BookmarkSubscribeRSS Feed
DanFleming
Calcite | Level 5

I have not used SAS in several years but am back needing to use it frequently. I am having trouble getting SAS to properly recognize and create numeric columns imported (PROC Import) from xlsx and csv files. Looking at old code, I did not do anything to help SAS recognize what columns were numeric vs. character. Even when SAS is doing a calculation and creating what should be a new numeric column in a dataset, it is assigning it as character. I know there are work arounds to get SAS to recognize and handle the information correctly, but I am curious if something has changed over the last several years that has made SAS less intuitive in the import process. I have a person helping me that is much more knowledgeable than I am with SAS and even he has been surprised at the difficulty I have had with getting SAS to recognize and create numeric data. The issue seems to be in the Proc Import statement and relates to not being supported with the V9 engine. My excel file is in xlsx format. I have a lot of missing data represented as . in my excel file. Any help would be appreciated. 
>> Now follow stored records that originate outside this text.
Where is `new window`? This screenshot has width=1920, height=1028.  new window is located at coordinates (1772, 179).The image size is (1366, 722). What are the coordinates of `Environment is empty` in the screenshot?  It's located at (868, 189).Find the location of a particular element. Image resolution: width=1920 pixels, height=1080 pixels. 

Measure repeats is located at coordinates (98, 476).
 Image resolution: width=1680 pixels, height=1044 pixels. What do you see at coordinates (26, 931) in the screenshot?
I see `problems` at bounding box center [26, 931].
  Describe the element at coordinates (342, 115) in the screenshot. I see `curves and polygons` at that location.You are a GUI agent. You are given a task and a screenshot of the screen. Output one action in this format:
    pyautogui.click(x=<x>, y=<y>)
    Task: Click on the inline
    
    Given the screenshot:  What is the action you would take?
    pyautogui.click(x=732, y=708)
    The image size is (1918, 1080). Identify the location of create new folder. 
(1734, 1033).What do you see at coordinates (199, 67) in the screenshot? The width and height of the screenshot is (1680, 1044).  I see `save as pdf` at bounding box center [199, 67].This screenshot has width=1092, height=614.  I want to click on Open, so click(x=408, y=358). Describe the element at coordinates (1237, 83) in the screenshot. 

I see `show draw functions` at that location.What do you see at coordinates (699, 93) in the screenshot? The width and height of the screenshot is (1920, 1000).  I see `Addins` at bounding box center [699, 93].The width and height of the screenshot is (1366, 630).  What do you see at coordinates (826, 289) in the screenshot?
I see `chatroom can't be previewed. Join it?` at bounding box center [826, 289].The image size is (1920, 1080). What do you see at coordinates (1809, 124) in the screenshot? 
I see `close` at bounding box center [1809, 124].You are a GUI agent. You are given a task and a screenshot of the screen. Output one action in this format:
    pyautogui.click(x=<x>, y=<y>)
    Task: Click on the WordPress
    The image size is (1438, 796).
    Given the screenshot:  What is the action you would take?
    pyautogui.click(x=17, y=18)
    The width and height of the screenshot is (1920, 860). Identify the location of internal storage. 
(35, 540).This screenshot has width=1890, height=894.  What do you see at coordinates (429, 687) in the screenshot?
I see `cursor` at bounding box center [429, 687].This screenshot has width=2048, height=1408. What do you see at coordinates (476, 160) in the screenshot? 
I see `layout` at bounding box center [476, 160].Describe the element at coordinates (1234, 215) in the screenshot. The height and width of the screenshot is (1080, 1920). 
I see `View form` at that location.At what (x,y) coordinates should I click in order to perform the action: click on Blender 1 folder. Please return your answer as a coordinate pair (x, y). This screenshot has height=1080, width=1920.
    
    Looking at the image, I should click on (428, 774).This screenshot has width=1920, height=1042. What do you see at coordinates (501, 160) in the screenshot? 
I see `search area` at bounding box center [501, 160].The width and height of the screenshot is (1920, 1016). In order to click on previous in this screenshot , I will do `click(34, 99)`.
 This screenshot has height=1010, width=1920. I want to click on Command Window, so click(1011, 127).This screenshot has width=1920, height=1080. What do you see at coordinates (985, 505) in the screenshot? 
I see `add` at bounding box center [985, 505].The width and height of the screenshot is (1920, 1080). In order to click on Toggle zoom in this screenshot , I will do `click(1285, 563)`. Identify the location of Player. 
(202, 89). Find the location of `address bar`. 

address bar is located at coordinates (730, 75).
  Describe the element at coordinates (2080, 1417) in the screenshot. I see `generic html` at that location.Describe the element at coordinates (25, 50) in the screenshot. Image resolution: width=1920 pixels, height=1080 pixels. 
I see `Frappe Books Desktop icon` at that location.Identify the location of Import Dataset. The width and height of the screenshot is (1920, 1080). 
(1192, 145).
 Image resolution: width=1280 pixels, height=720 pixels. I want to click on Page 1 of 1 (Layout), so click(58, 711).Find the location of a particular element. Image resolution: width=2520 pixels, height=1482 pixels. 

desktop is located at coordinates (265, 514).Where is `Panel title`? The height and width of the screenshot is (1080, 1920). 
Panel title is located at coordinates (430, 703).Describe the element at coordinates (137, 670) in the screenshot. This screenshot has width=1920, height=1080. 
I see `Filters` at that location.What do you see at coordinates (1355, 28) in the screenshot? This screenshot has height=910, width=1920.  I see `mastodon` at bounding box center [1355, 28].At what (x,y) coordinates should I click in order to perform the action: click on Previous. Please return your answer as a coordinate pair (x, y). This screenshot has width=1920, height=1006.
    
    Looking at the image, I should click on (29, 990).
Here is the first part of my code.

dm "output" clear;
dm "log" clear;
Proc Import datafile = "J:\WRRI\Everyone\Transport MetaAnalysis\Pesticide transport meta-analysis\Pesticide transport meta-analysis.xlsx"
                        out=mydata
                      DBMS=xlsx replace;
Sheet='Master';
run;
data a; set mydata;
keep Latitude Longitude 
Sand Silt Clay OM OC pH Soil_type Crop_rotation Crop Rainfall_type Cover_crop  
Pest_incorporated KOW logP Water_solubility 
Year_in_trial 
Type_resp_var Response_variable Measure 
Year_weights Analysis
CT_NT_resp_ratio CT_ConsT_resp_ratio ConsT_NT_resp_ratio;
if cover_crop = "Yes" or Pest_incorporated = "Yes" or Analysis = "SEdiff" or Year_in_trial = "." or response_variable ne "Water pesticide loss" then delete;
run;
proc sort data=a;
    by response_variable year_in_trial KOW OC;
8 REPLIES 8
PaigeMiller
Diamond | Level 26

It would help if you showed us a screen capture of the results in SAS which are incorrect, and another screen capture of how the same data looks in Excel. Please use the "Insert Photos" icon to include your screen capture in your reply. Do NOT attach files.

 

In general, PROC IMPORT is a guessing procedure, and it is possible (this does happen sometimes) that it guesses wrong. 

--
Paige Miller
DanFleming
Calcite | Level 5

My datasets are very long in terms of columns and I cannot capture the entire set in a screenshot.Screenshot.pngScreenshot 2.png

Tom
Super User Tom
Super User

Are all of the columns beyond those first few key columns numeric?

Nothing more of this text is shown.